= Task description =
Pull out each line of the listing below that contains the string "screenshot". Case counts.

= Excerpted data =

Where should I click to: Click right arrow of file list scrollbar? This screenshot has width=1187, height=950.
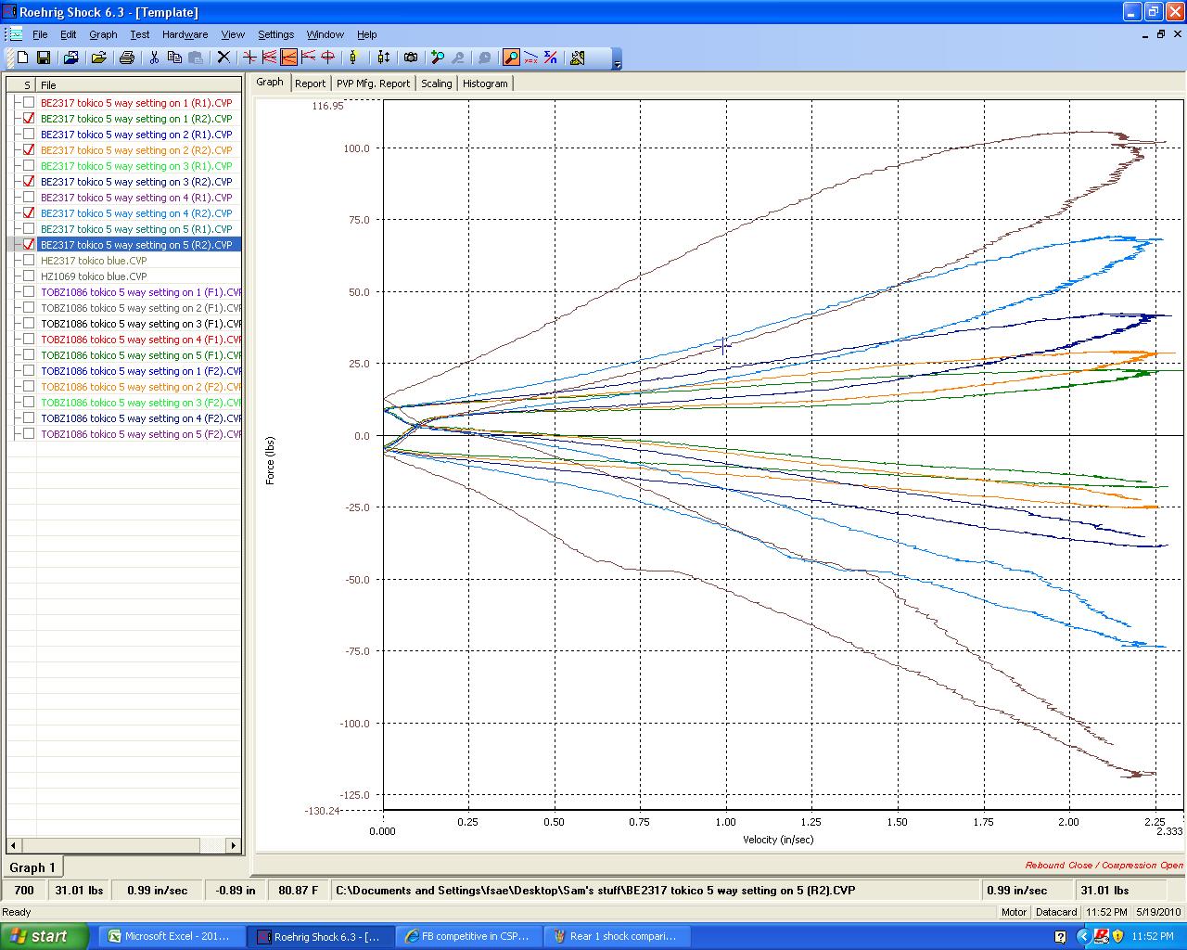[234, 845]
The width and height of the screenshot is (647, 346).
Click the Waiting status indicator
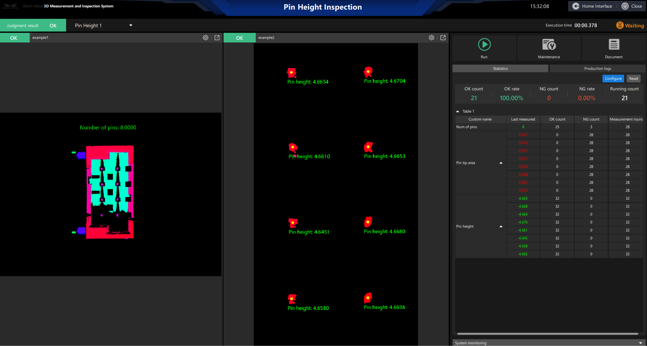630,25
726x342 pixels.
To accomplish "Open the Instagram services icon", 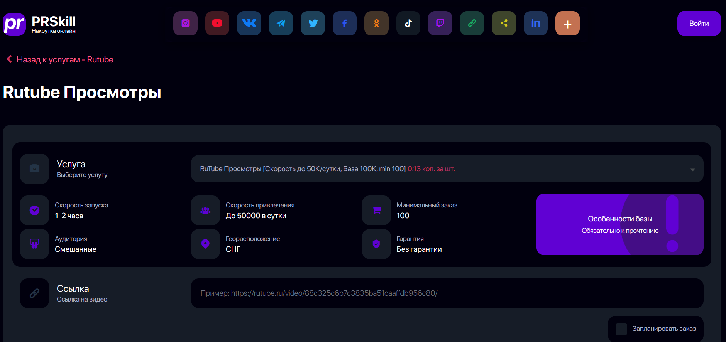I will tap(185, 23).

= Output for this task =
Where should I click to: Click right arrow of file list scrollbar? This screenshot has width=1187, height=950.
The width and height of the screenshot is (647, 346).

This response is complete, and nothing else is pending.